#### Short problem 1
Could you retype the records below, everything from the line containing "Enable the Scattering checkbox" down to the final line of the records, with both ends included?

#### Excerpted passage
####

- Born: 12 November 1992 (age 33) Hammersmith, London, England
- Education: Mountview Academy of Theatre Arts
- Years active: 2015–present

= Hiba Elchikhe =

Actress

Hiba Amina A. Elchikhe (born 12 November 1992) is an English actress. She is known for her work in theatre.

==Early life==
Elchikhe was born in Hammersmith, West London and is of Moroccan and Egyptian descent. She speaks four languages. She attended the BRIT School at age 16 and went on to graduate from the Mountview Academy of Theatre Arts with a Bachelor of Arts (BA) in Musical Theatre.

==Career==
Elchikhe made her professional stage debut with an understudy role on the 2015 Asia tour of Ghost and gained prominence through her lead role as Jasmine on the 2017 Australia tour of Aladdin. In 2018, she made her London stage debut in Antony and Cleopatra at the National Theatre and originated the role of Selma Karamy in Broken Wings for its concept album and at the Theatre Royal Haymarket.

In 2019, Elchikhe starred in the titular role of Brooklyn for its UK premiere at Greenwich Theatre. She also appeared in Fiver at Southwark Playhouse.

Having originally been cast in 2020, Elchikhe assumed the role of Pritti Pasha in Everybody's Talking About Jamie at the Apollo Theatre on the West End and the Ahmanson Theatre in Los Angeles. In the meantime during lockdown, Elchikhe created an online theatre-themed web series titled Out of the Darkness, Into the Spotlight in collaboration with Nimax and the Theatre Café. She also appeared in Well-Behaved Women at Cadogan Hall.

####

#### Records for the task
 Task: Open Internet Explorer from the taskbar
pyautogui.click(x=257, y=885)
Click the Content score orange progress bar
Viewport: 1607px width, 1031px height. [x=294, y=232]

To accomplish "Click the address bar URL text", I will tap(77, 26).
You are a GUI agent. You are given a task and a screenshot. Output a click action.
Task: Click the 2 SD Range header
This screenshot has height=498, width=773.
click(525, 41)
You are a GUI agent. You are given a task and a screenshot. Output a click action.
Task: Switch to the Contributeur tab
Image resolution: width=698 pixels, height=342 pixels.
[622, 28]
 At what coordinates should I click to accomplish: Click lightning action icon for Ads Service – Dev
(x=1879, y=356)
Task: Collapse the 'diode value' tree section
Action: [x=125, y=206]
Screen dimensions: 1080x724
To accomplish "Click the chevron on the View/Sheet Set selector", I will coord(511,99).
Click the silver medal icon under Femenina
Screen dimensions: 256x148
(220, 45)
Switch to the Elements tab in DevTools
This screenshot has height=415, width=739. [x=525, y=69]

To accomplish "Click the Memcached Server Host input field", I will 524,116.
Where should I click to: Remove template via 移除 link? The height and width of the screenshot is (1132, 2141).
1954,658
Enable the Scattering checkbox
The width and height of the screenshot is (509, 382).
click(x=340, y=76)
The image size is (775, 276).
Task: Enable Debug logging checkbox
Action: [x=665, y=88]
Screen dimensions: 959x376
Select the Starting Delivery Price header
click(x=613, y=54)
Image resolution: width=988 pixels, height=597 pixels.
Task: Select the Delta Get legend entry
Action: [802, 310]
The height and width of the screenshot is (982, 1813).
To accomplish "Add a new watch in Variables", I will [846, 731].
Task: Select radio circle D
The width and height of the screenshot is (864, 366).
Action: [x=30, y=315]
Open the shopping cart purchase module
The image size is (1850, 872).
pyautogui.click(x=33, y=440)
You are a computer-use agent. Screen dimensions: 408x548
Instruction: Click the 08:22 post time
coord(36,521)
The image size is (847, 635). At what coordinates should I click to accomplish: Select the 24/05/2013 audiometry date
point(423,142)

####

#### Short problem 2
Can you echo the Hiba Elchikhe biography above, everything from "- Born: 12 November" down to "in Musical Theatre.", word for word?

#### Correct output 1
Enable the Scattering checkbox
The width and height of the screenshot is (509, 382).
click(x=340, y=76)
The image size is (775, 276).
Task: Enable Debug logging checkbox
Action: [x=665, y=88]
Screen dimensions: 959x376
Select the Starting Delivery Price header
click(x=613, y=54)
Image resolution: width=988 pixels, height=597 pixels.
Task: Select the Delta Get legend entry
Action: [802, 310]
The height and width of the screenshot is (982, 1813).
To accomplish "Add a new watch in Variables", I will [846, 731].
Task: Select radio circle D
The width and height of the screenshot is (864, 366).
Action: [x=30, y=315]
Open the shopping cart purchase module
The image size is (1850, 872).
pyautogui.click(x=33, y=440)
You are a computer-use agent. Screen dimensions: 408x548
Instruction: Click the 08:22 post time
coord(36,521)
The image size is (847, 635). At what coordinates should I click to accomplish: Select the 24/05/2013 audiometry date
point(423,142)

#### Correct output 2
- Born: 12 November 1992 (age 33) Hammersmith, London, England
- Education: Mountview Academy of Theatre Arts
- Years active: 2015–present

= Hiba Elchikhe =

Actress

Hiba Amina A. Elchikhe (born 12 November 1992) is an English actress. She is known for her work in theatre.

==Early life==
Elchikhe was born in Hammersmith, West London and is of Moroccan and Egyptian descent. She speaks four languages. She attended the BRIT School at age 16 and went on to graduate from the Mountview Academy of Theatre Arts with a Bachelor of Arts (BA) in Musical Theatre.